DEV Community

Tim
Tim

Posted on

Hive SQL (and T-SQL): How To Write A Left Anti Join and Why

Previously, we've look at the join functionality of LEFT JOIN. If we recall from that lesson, we learned that a LEFT JOIN will join records that match and don't match on the condition specified. Since we're using the same example over and over again for easily remembering the result, we'll remember that two of our records in Table1 matched with Table2, but two results didn't match, so we saw nulls as the result. When there isn't a match (because the records don't exist), we get a null as the return. What if we only want to get the records in Table1 that don't match in Table2? In the video, SQL Basics: How To Use A LEFT ANTI JOIN and Why, we look at accomplishing this challenge using the LEFT ANTI JOIN. Since not all SQL languages support LEFT ANTI JOIN, I show this syntax two different ways, one of which is generally supported.

Some questions that are answered in the video:

  • Note the tables that we're using and what values are identical based on the column names and what values differ based on the column names. We'll be using these tables throughout these videos. As a note on aliasing tables - the first table always gets a "t1" while the second table always gets a "t2" and so on and so forth (the 5th table would get a "t5"). Finally, consider that some SQL languages may not support the JOINs that we discuss.
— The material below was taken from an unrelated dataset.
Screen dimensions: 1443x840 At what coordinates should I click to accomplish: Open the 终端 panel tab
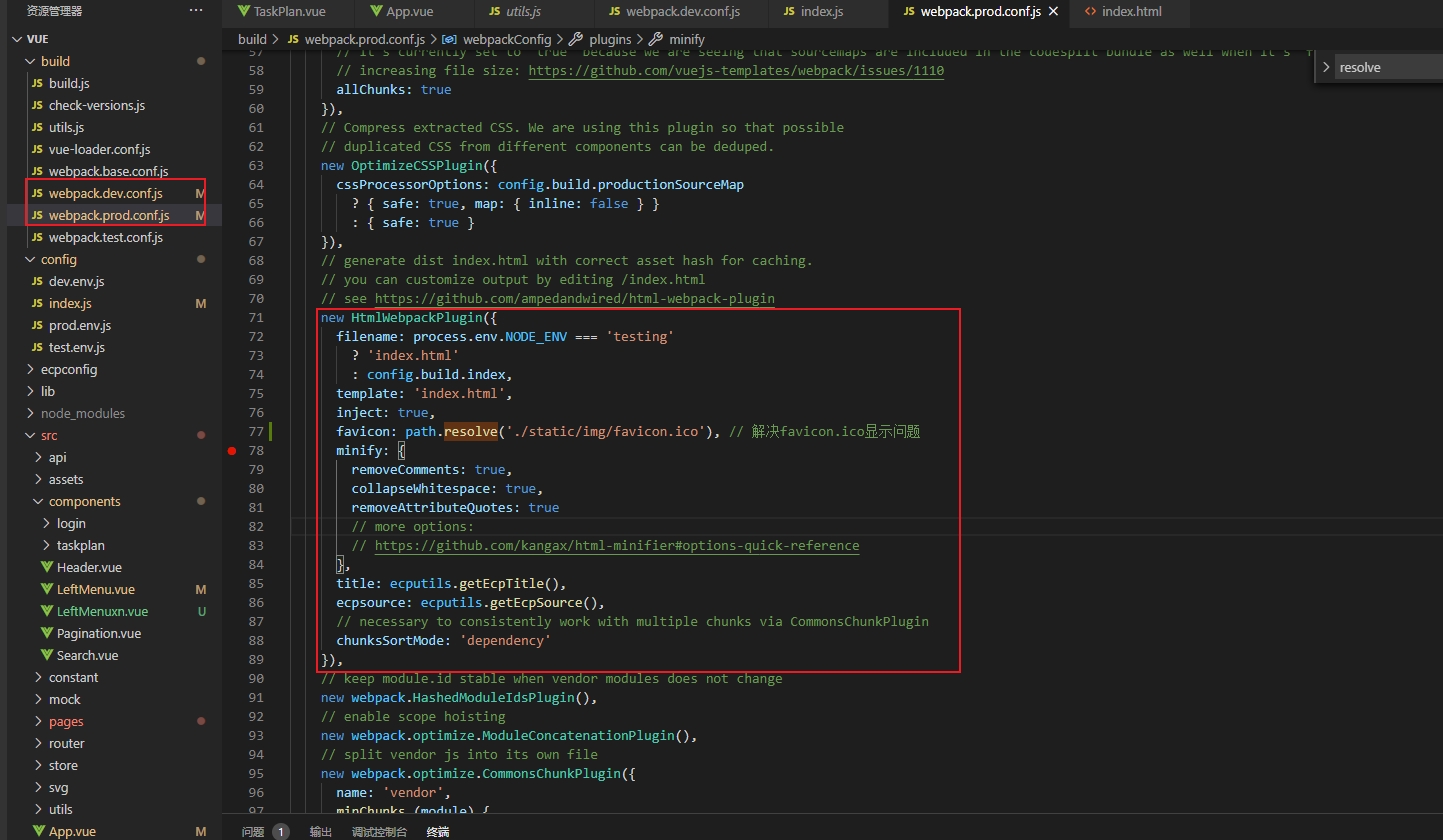click(x=438, y=831)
As a quick reminder, not all SQL languages may support the exact syntax shown.
  • In first our example, we use a LEFT ANTI JOIN without directly calling it (like we could do in some SQL languages), but by using a null filter on the LEFT JOIN condition. What is the purpose of specifying nulls in this example?
  • To accomplish the same results in the first example, how can we LEFT ANTI JOIN Table1 with Table2? How does this save us time in development?
  • What would happen if we used a LEFT ANTI JOIN from Table1 on Table2 for the column Letter? What would our results be? Why? As we see, a big part of what we're doing here is filtering out records when we have two data sets with similarities and differences. If you've ever completed an assignment that involved "compare" and "contrast" then you've done something similar in functionality as you had to identify the similarities and the differences, which is what we're doing here with data.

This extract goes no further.